1.2.4MTT法检测香菇菌糠多糖对HepG2细胞增殖的抑制情况 将HepG2细胞接种于96孔细胞培养板,每孔细胞约2×104个,培养18~24 h后加入香菇菌糠多糖溶液,使其终浓度为50 μg/mL,同时以细胞培养液为阴性对照,每组6个复孔。在24、48、72、96和120 h后分别加入5 mg/mL的MTT溶液20 μL,继续培养4 h,弃去上清后,每孔加入二甲基亚砜(DMSO)150 μL,避光、室温震荡10 min。酶标仪测定各孔的吸光度(A490),并依据公式:细胞存活率(%)=A给药/A对照×100%计算细胞的存活率。
1.2.5细胞形态观察香菇菌糠多糖对细胞凋亡的影响 将HepG2细胞分别以每孔1×103个接种于96孔细胞培养板,培养过夜。加入香菇菌糠多糖溶液,终浓度为50 μg/mL,以细胞培养液为阴性对照组,以DOX(10 μmol/L)为阳性对照组。培养72 h后观察细胞形态,以判断香菇菌糠多糖是否可促进HepG2细胞发生凋亡。
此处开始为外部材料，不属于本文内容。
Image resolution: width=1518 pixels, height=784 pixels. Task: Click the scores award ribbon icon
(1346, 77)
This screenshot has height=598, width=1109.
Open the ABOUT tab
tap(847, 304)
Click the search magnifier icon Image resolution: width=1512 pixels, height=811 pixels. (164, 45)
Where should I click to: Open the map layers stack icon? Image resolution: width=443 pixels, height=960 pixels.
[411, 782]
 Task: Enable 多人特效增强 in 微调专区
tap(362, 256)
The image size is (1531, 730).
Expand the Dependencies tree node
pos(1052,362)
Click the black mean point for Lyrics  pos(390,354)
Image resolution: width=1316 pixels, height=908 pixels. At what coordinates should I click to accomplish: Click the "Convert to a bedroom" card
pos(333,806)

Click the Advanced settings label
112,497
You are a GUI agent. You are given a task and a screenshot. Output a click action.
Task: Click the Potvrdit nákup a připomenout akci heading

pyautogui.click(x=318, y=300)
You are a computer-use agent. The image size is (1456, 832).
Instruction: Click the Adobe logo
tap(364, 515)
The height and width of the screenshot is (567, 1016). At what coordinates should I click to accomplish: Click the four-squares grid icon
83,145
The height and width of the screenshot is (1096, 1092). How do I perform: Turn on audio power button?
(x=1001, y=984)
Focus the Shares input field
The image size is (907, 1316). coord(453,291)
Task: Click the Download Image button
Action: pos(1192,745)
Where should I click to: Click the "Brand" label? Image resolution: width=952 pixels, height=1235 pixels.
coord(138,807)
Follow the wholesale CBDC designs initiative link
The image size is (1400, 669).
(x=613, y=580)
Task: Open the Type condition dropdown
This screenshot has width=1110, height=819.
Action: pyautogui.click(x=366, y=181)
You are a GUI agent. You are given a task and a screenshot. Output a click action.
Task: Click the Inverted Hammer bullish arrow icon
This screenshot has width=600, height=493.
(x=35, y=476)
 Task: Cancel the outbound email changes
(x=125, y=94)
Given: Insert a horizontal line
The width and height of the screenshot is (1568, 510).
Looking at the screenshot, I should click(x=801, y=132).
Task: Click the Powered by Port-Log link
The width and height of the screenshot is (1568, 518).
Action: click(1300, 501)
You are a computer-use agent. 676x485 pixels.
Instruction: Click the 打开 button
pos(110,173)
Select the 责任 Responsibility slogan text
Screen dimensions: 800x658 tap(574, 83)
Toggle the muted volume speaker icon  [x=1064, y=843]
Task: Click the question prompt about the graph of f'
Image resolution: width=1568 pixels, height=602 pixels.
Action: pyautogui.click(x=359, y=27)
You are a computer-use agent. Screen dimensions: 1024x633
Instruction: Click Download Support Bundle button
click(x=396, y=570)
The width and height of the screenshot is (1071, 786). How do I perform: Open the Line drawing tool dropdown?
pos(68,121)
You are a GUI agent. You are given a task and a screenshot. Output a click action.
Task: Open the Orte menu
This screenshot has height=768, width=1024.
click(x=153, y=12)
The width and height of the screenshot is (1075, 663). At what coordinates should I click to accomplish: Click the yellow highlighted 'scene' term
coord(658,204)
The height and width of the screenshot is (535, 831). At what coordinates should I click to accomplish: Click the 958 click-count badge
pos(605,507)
1.2.6Western blot检测蛋白的表达 将HepG2细胞按每孔2×105个接种于12孔细胞培养板,培养18 h后,加入香菇菌糠多糖溶液,使其终浓度为50 μg/mL,培养液为阴性对照。继续培养24 h后,采用4 ℃预冷的PBS洗涤3次,收集细胞沉淀,提取蛋白并采用BCA法测定蛋白质的浓度。配制胶板,每孔上样量为40 μg,采用10%SDS聚丙烯酰胺凝胶进行蛋白电泳,转膜,室温下5%脱脂奶粉封闭2 h,1∶1 000稀释的一抗,4 ℃孵育过夜,洗涤后换HRP标记1∶5 000稀释的二抗,室温孵育2 h。PBST洗涤3次,每次10 min。化学发光成像仪显影,检测β-catenin、Caspase-3和Bcl-2蛋白的表达,以GAPDH为内参。
1.3 统计学处理
采用SPSS 17.0软件进行统计学分析,剂量依赖效应采用线性回归分析方法,MTT法检测细胞增殖实验的组间比较采用单因素重复测量的方差分析,P≤0.05为差异有统计学意义。
2 结 果
2.1 香菇菌糠多糖对HepG2细胞的毒性检测
表1 药物浓度与吸光度指数分布拟合回归分析
图1 香菇菌糠多糖对HepG2细胞的毒性检测
2.2 香菇菌糠多糖对细胞增殖的抑制作用
采用MTT法检测香菇菌糠多糖(PLWM)对HepG2细胞的增殖抑制作用,对时间效应(F=56.664,P<0.001),组间比较(F=572.991,P<0.001),两因素的交互作用(F=39.150,P<0.001)的统计分析结果显示50 μg/mL的香菇菌糠多糖具有明显抑制细胞增殖的作用,见表2,图2。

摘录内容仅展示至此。